Friday, March 20, 2009

Daewoo's Madagascar Deal Nixed

In a post last fall ("An Unprecedented Investment in Food Security"), we noted the report by the Financial Times that the Korean conglomerate had leased half the arable land on Madagascar for industrial farming. Yesterday, the Financial Times reported that that deal has been nixed ("Madagascar scraps Daewoo farm deal"). Excerpt:

South Korea’s project to transform Madagascar into its breadbasket, branded by some as neo-colonial, came to an abrupt end on Wednesday when the Indian Ocean island’s new president said he would shelve the plan.

Daewoo Logistic’s deal to lease a huge tract of farmland, half the size of Belgium, to grow food crops to send back to Seoul was a source of popular resentment that contributed to the fall of Marc Ravalomanana, the former president.
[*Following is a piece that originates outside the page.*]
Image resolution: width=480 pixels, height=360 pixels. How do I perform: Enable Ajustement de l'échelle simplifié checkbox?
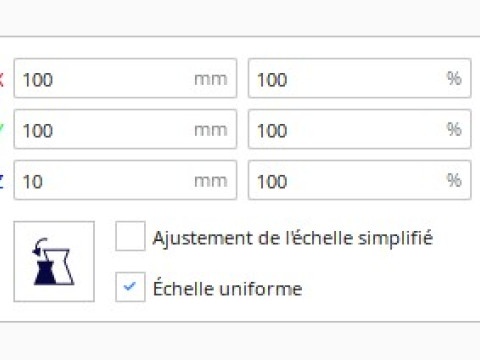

Andry Rajoelina, who was declared president by the military and constitutional court after months of demonstrations and who will be formally sworn in on Saturday, said that Daewoo’s plan was “cancelled”.

2 comments:

Anonymous said...

A lot of protectionism in the air these days...China canceling the Coca Cola purchase for no good reason, Australians fighting the Rio deal, etc.

DaveinHackensack said...

That's part of it, I'm sure, but the article also notes that suspicions of corruption were aroused when folks realized that Daewoo was basically going to get the land for nothing:

"Once early prospecting of land became public, outrage at the president’s perceived use of political office to further his own business interests changed gear, said a well-connected Malagasy, who asked not to be named. “It was the news that said Daewoo expected to pay nothing for the land that accelerated the [political] trouble,” he added."